This blonde beauty broke into films in 1954 and went on to display some talent when given the opportunity. Kim Novak had just embarked on a modeling career when she landed a walk-on in RKO's "The French Line" (1954) and was snapped up by Columbia talent director Max Arnow for a long-term contract. While studio head Harry Cohn attempted to fashion her into a clone of Marilyn Monroe, she proved to be more of a coolly elegant Grace Kelly type. Her first major roles, as a gun moll who seduces Fred MacMurray in "Pushover" and as Jack Lemmon's problematic girlfriend "Phffft!" (both 1954) didn't really require any extraordinary acting abilities; Novak merely had to look beautiful. While she never developed a full range of abilities, she was capable of projecting an honesty and shyness that worked in the roles she landed.

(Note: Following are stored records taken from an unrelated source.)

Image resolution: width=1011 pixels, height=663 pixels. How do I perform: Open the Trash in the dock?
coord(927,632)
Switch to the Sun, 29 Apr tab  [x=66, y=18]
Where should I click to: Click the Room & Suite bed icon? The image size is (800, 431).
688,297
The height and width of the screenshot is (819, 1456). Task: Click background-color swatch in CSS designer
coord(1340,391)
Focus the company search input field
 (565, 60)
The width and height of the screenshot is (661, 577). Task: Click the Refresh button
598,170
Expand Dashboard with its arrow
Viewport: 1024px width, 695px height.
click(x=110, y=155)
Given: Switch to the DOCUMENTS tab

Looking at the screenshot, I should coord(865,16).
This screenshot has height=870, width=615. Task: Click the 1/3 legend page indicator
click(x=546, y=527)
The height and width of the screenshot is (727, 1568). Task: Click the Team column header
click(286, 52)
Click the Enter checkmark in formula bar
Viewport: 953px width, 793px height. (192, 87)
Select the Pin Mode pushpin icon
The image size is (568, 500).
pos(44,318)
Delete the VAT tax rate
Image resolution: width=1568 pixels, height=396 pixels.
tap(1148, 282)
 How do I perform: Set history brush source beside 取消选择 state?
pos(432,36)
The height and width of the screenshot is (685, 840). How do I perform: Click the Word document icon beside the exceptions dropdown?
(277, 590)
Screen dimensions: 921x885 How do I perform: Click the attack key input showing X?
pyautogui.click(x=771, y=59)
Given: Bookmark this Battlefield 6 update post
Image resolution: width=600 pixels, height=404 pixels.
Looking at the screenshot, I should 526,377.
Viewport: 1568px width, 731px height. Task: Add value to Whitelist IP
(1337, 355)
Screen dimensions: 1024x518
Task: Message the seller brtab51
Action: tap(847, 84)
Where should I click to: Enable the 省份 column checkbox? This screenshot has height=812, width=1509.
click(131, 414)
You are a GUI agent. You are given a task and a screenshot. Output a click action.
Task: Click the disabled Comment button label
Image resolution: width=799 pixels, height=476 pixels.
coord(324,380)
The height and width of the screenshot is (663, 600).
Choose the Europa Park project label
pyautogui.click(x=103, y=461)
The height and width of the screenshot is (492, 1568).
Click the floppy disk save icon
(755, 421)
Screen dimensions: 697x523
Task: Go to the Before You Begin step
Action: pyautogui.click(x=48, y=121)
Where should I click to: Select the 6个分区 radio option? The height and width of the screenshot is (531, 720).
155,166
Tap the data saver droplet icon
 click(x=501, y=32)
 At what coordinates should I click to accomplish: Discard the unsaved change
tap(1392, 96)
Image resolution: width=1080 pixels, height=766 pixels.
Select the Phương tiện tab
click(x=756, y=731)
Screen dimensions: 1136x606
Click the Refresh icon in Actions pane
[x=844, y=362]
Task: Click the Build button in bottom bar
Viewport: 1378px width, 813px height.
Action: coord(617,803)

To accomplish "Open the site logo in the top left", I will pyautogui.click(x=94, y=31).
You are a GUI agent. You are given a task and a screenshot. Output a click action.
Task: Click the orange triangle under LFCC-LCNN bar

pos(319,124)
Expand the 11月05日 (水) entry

After a good turn as a nightclub singer in "Five Against the House", she was given her first real break as a wistful country girl seduced by drifter William Holden in "Picnic" (both 1955). It was a pared-down, subtle Novak who earned good notices as the caring neighbor who helps Frank Sinatra kick his drug addiction in Otto Preminger's "The Man with the Golden Arm" (1955). But the studio was still intent on exploiting her sex appeal and put her in vehicles like the ill-advised biopic "Jeanne Eagels" (1957) and she was overshadowed by co-stars Sinatra and Rita Hayworth in the musical "Pal Joey" (also 1957).
It took Alfred Hitchcock, with his well-known penchant for icy blondes, to elicit from Novak what is probably her most memorable screen performance in his superb "Vertigo" (1958). As the dead woman in James Stewart's past and her mysterious double, the actress projected an effective off-hand ambiguity. In the dual role, Novak seemingly was portraying herself: an attractive, untrained woman who willingly alters her looks and personality for seductive purposes; in short, an actress. It was a brilliant stroke by Hitchcock and Novak never seemed as comfortable on screen. In fact, the same year, she was teamed with Stewart in "Bell, Book and Candle" as a seductive witch, but her comedic abilities failed to impress most critics. Over the next few years, she was in material that failed to capitalize on her talents. By 1962, she had left Columbia and was hired by MGM for the remake of "Of Human Bondage" (1964), but she fared badly against Bette Davis' 1934 performance. While Novak held her own in the Billy Wilder comedy "Kiss Me, Stupid" (1964) and the British-made "The Amorous Adventures of Moll Flanders" (1965), both failed at the box office and Novak unofficially retired.
Novak has returned to films from time to time but in nothing that could really be considered a "come-back". Invoking her "Vertigo" role, Robert Aldrich cast her in the dual roles of a novice actress from Chicago and a look-alike dead movie star in the hilariously overwrought "The Legend of Lylah Clare" (1968). Novak turned to the small screen for role in the 70s, appearing in a handful of TV-movies like "The Third Girl from the Left" (ABC, 1973) and "Satan's Triangle" (ABC, 1975). Returning to features, she delivered what amounted to a cameo in the misfire "The White Buffalo" (1977) but won praise as a lustful widow in David Hemmings' "Just a Gigolo" (1979). The mature beauty poked fun at her Hollywood image as a diva actress and rival to Elizabeth Taylor in the enjoyable Agatha Christie mystery "The Mirror Crack'd" (1980). Novak even had a go at series TV spending the 1986-87 season as a regular on the CBS primetime soap "Falcon Crest", playing a woman of mystery on the run from criminals. Ironically, her character's name was Kit Marlowe, one of the screen names that Harry Cohn had suggested for the actress at the start of her career. Her last screen performance to date was as a dying matriarch in Mike Figgis' "Liebestraum" (1991).